▶ EXERCISE PASSAGE:
____

BSH guidance on B12 supplements during COVID pandemic.


The maintenance B12 dose depends on whether the deficiency is diet related or not.

For people with B12 deficiency that is:

B12 deficiency not thought to be diet related

Eg: Pernicious anaemia, h/o total/partial gastrectomy or achlorhydria, inflammatory bowel diseases,

NICE 2019 Recommends: Administer hydroxocobalamin 1 mg intramuscularly every 2–3 months for life.

BSH advice during COVID19 pandemic:

Liver stores last for a year and hence levels of B12 will not be affected if one to two 3 monthly injection is omitted in patients on maintenance parenteral  B12 supplements.   BSH supports omitting B12 injections even in this group during COVID19 outbreak at least until the surge has passed.  

For patients who report symptoms in the weeks  preceding B12 injection, oral B12 50-150 micrograms per day can be offered as an alternative because there will still be sufficient absorption.    If still very symptomatic then B12 injection can be given with clear understanding that the interaction with healthcare increases transmission risk of COVID19. We suggest taking the opportunity to measure B12.


B12 deficiency thought to be diet related

NICE 2019 Recommends:         

Advise people either to take oral cyanocobalamin tablets 50–150 micrograms daily between meals or have a twice-yearly  Hydroxocobalamin 1 mg injection.

In vegans, treatment may need to be life-long, whereas in other people with dietary deficiency replacement treatment can be stopped once the vitamin B12 levels have been corrected and the diet has improved.

BSH advice during COVID outbreak:

As these patients are B12 replete, B12 supplements can be suspended during the outbreak.  

This group of patients can also be offered oral B12 50 mcg daily between meals if needed.   

We suggest measuring serum B12 level before restarting injected B12 replacement again after the outbreak.

Give dietary advice about foods that are a good source of vitamin B12:  Good sources of vitamin B12 include Eggs, meat, milk and other dairy products and fish (salmon and cod). Foods which have been fortified with vitamin B12 (for example some soy products, and some breakfast cereals and breads) are good alternative sources.

____

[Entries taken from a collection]
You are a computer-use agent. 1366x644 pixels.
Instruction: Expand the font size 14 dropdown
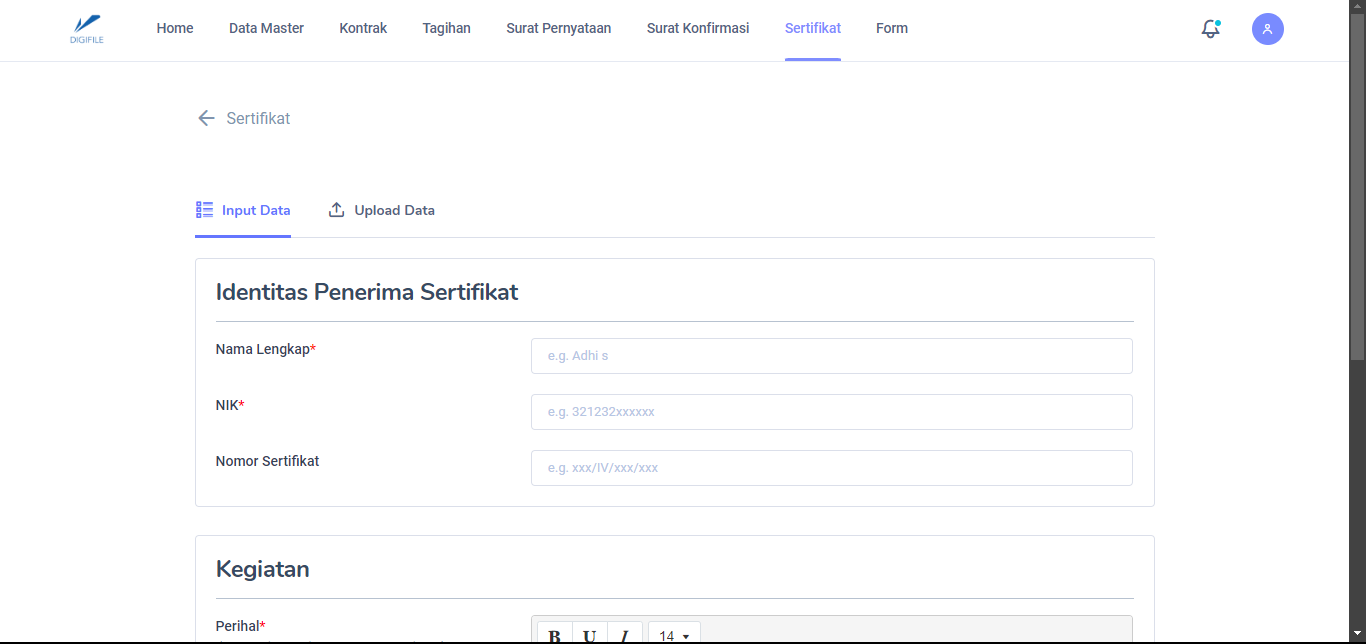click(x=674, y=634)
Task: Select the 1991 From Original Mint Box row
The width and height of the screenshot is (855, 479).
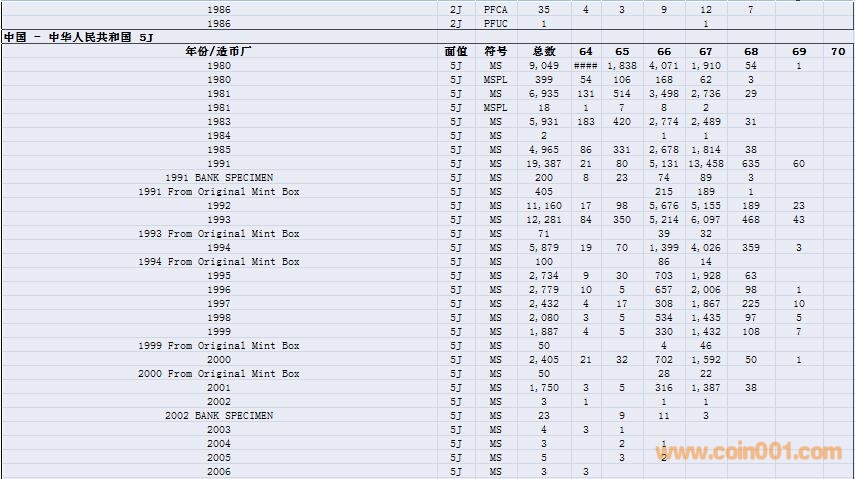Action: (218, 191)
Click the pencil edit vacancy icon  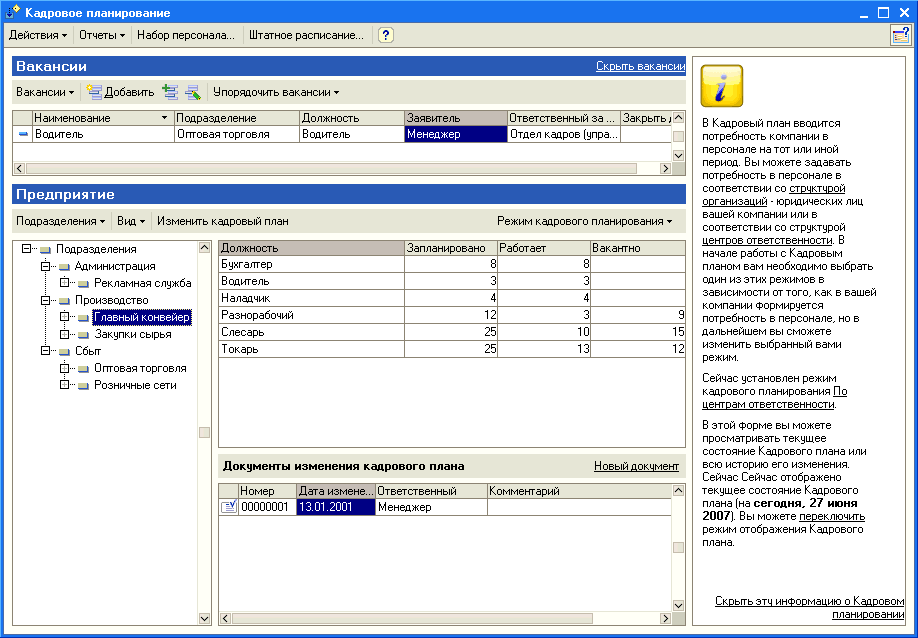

____

▶ EXERCISE 1:
Translate this sentence from the B12 guidance into Spanish: "We suggest measuring serum B12 level before restarting injected B12 replacement again after the outbreak."
▶ EXERCISE 2:
Copy out everything in the B12 guidance from "The maintenance B12" down to "2–3 months for life.".
The rows come from a different source than the B12 guidance.

▶ EXERCISE OUTPUT 1:
Sugerimos medir el nivel sérico de B12 antes de reiniciar la reposición de B12 inyectada después del brote.

▶ EXERCISE OUTPUT 2:
The maintenance B12 dose depends on whether the deficiency is diet related or not.

For people with B12 deficiency that is:

B12 deficiency not thought to be diet related

Eg: Pernicious anaemia, h/o total/partial gastrectomy or achlorhydria, inflammatory bowel diseases,

NICE 2019 Recommends: Administer hydroxocobalamin 1 mg intramuscularly every 2–3 months for life.